PROVIDED MATERIAL:
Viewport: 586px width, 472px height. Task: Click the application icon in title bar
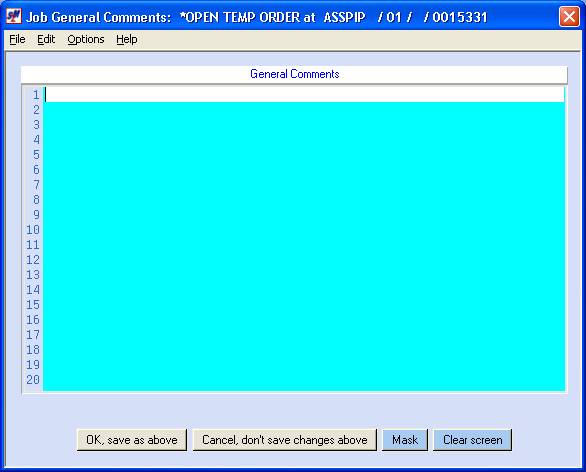[x=14, y=16]
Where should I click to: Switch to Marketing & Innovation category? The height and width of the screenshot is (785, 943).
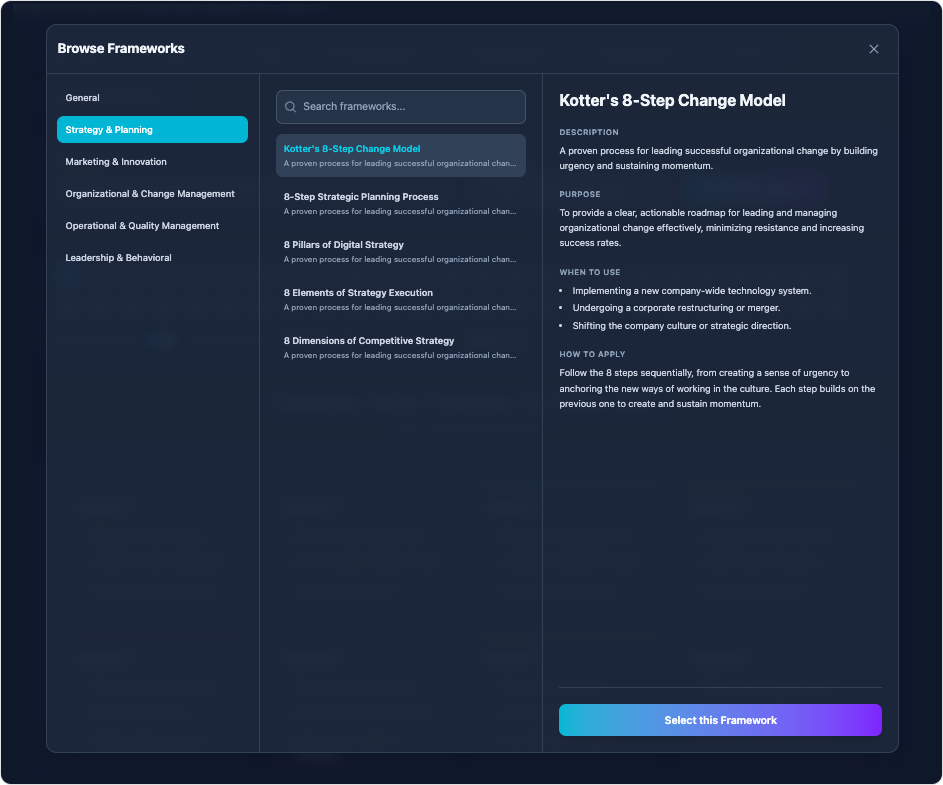[116, 162]
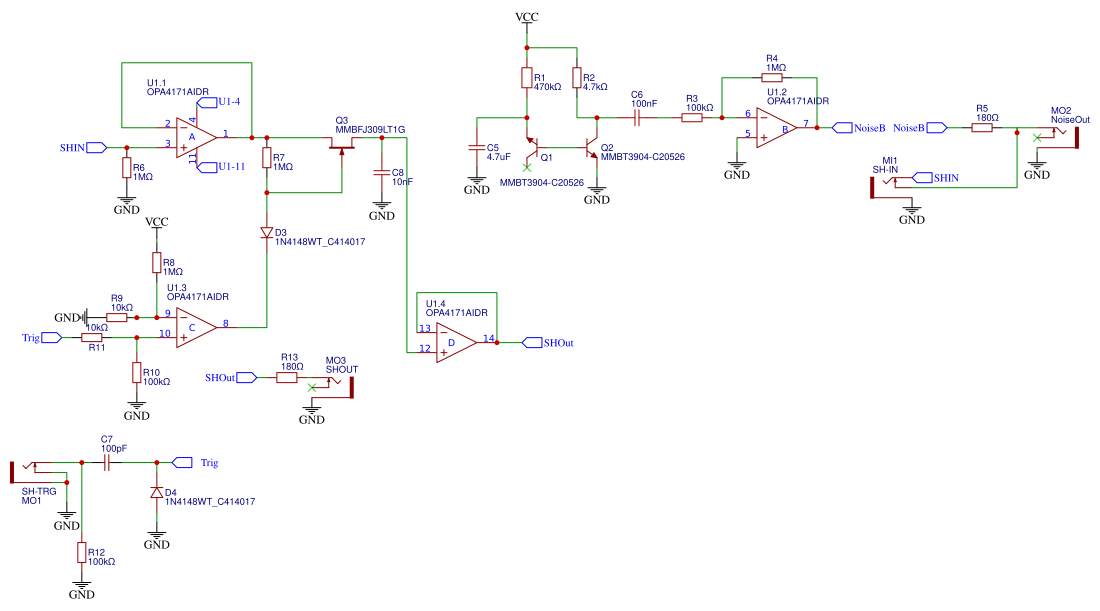Select resistor R4 1MΩ feedback resistor
1100x611 pixels.
771,77
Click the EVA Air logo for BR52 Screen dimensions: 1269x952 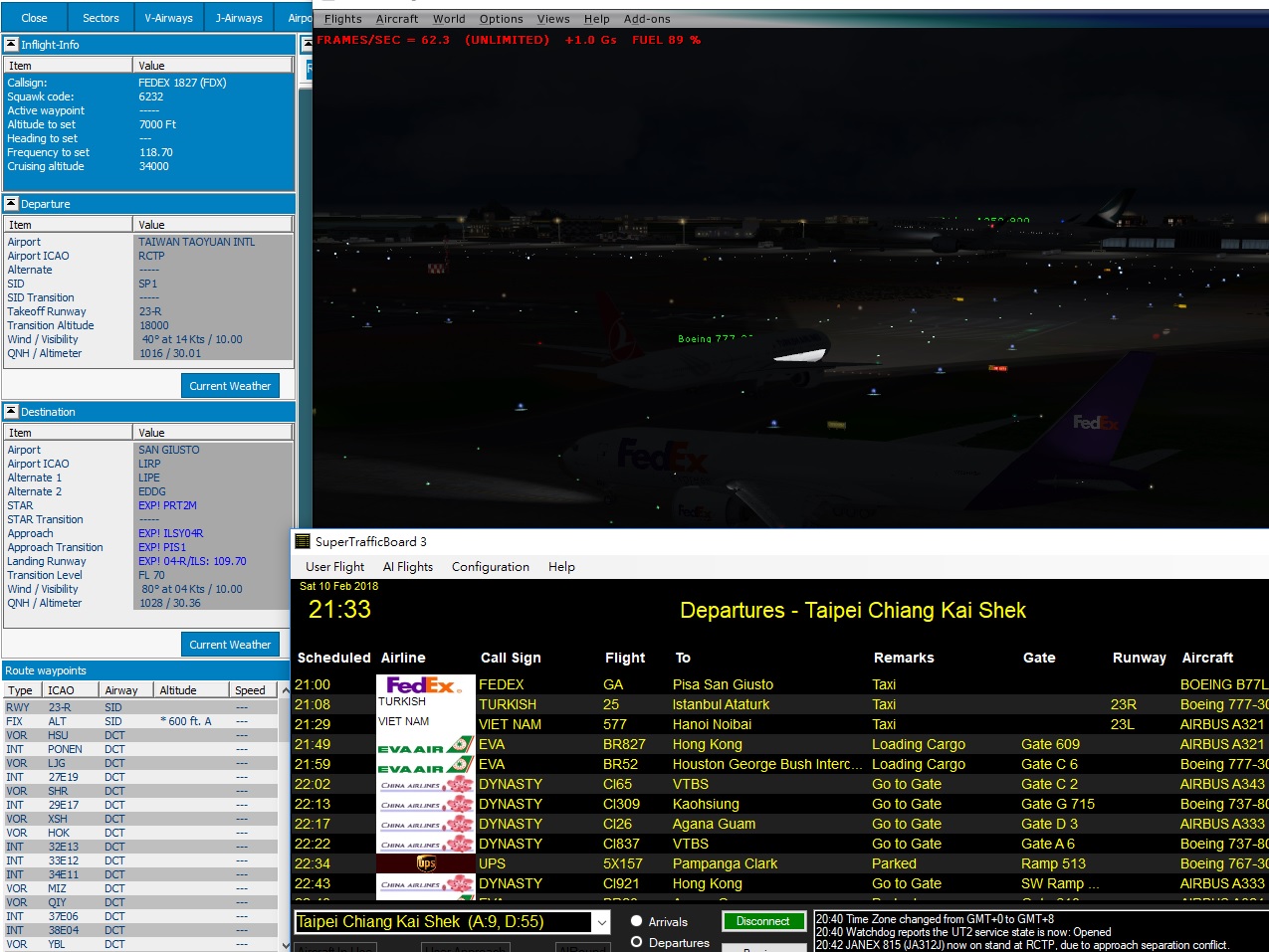tap(425, 765)
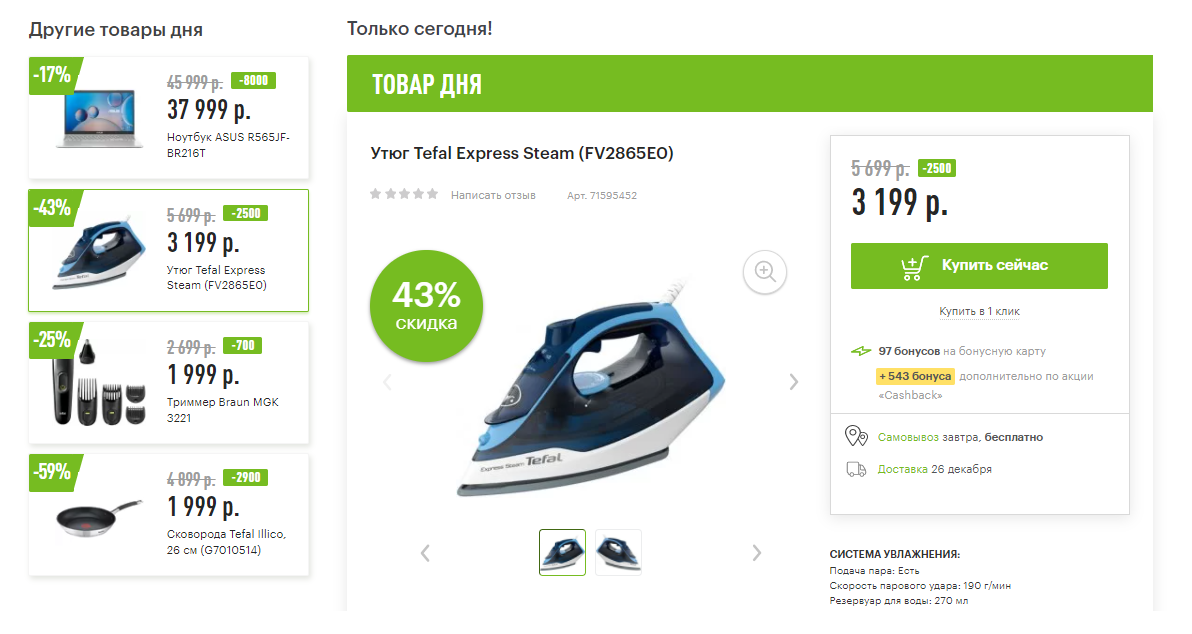The image size is (1192, 634).
Task: Click the "Доставка" link
Action: [x=900, y=469]
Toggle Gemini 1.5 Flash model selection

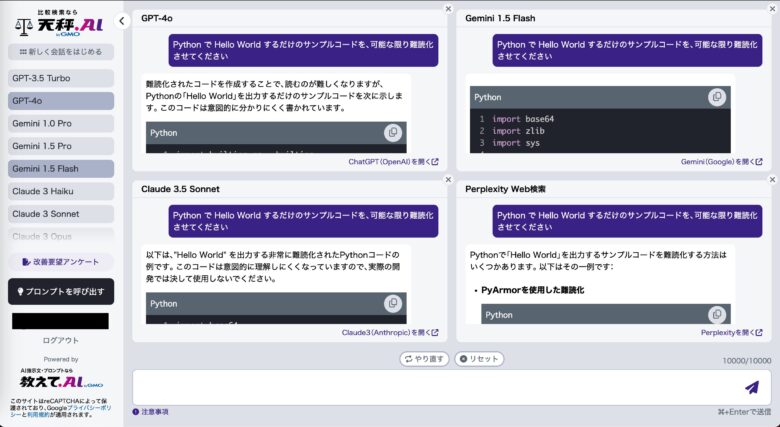click(x=61, y=169)
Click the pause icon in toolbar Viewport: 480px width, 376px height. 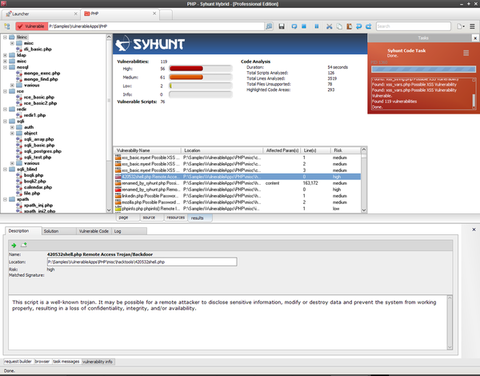(x=317, y=26)
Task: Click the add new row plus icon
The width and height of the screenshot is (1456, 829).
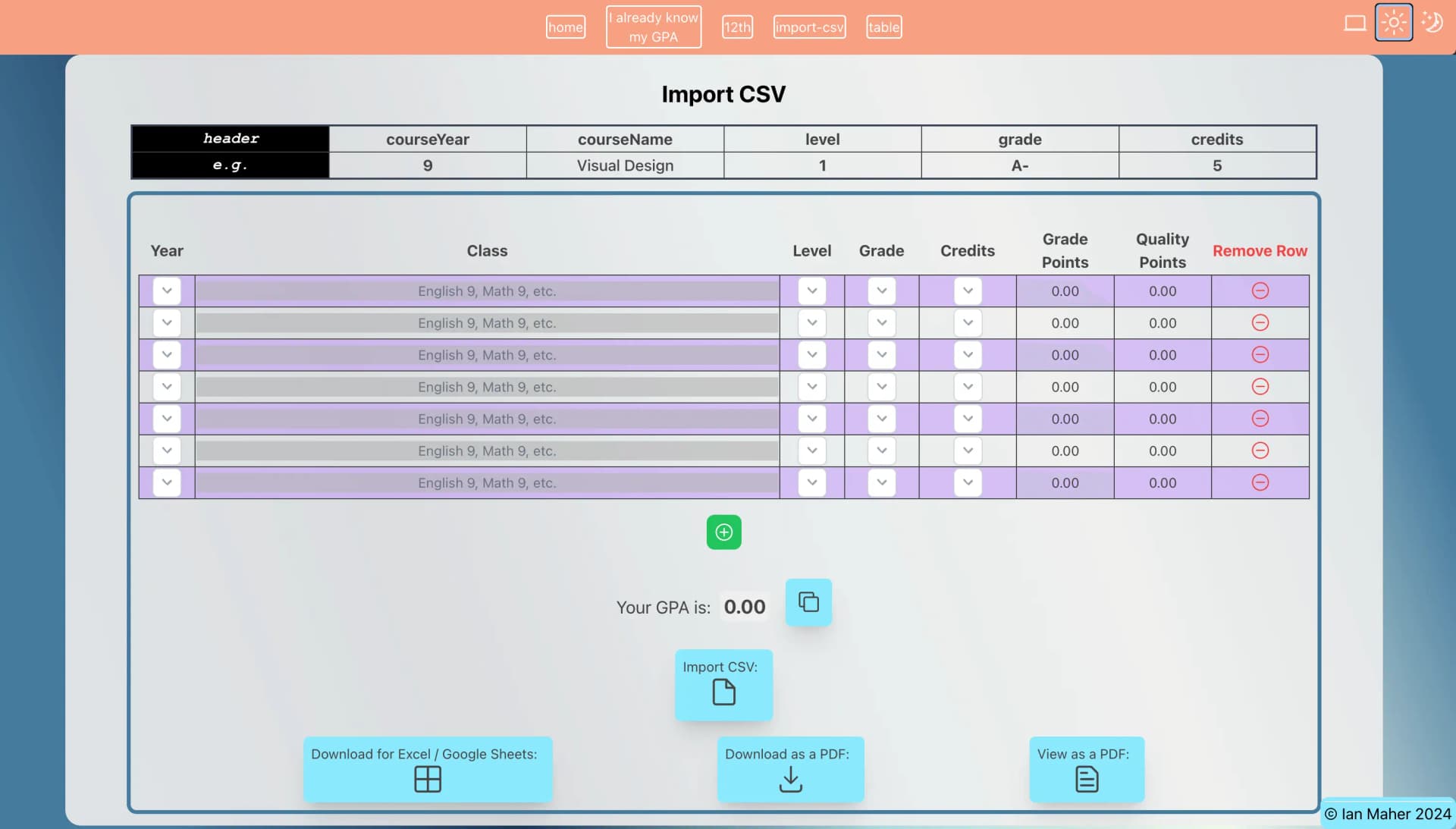Action: [723, 532]
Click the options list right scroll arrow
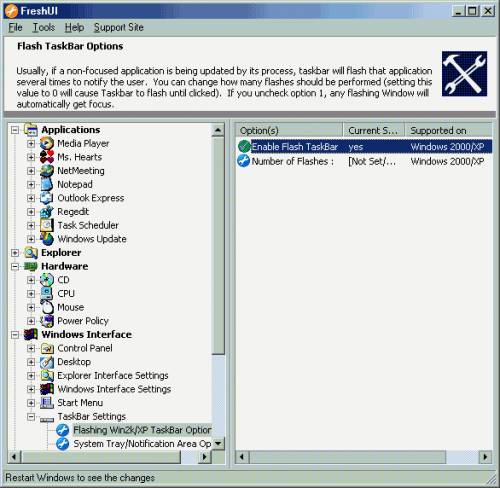The height and width of the screenshot is (488, 500). (485, 457)
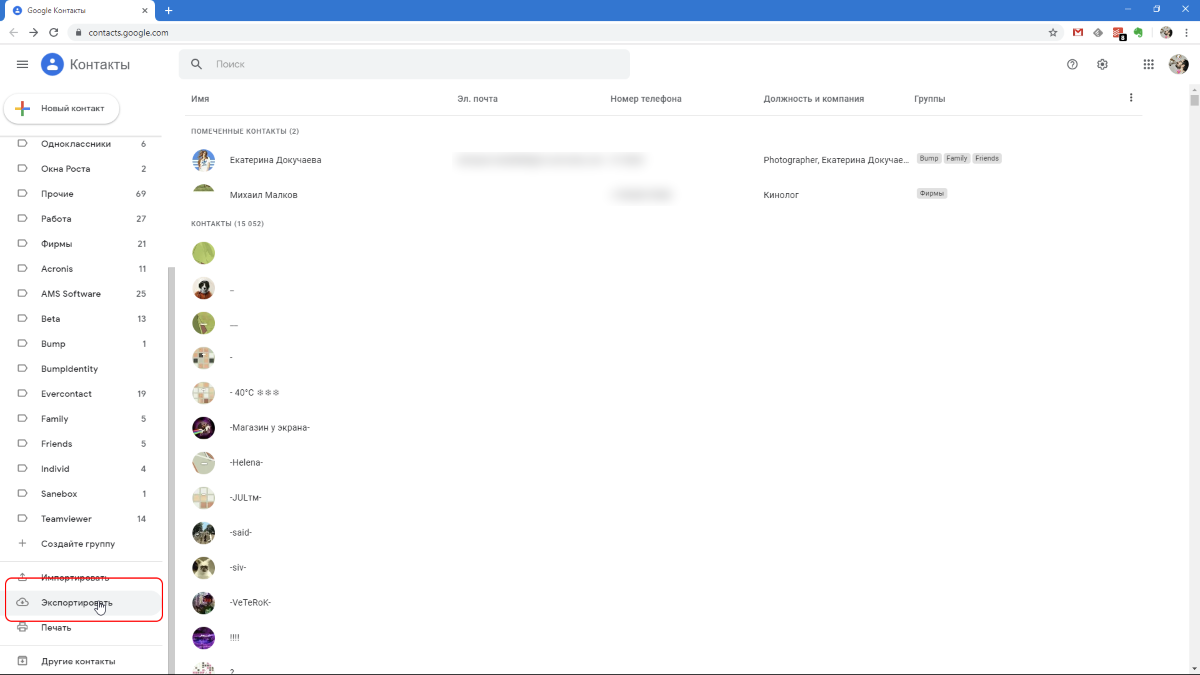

THE PROBLEM: Starting at the line that contains "The width and", write out every line through the final line of the entries, word for word; skip any pictures.

EXERCISE OUTPUT:
The width and height of the screenshot is (1456, 829).
Action: [723, 532]
Click the options list right scroll arrow
The height and width of the screenshot is (488, 500). (485, 457)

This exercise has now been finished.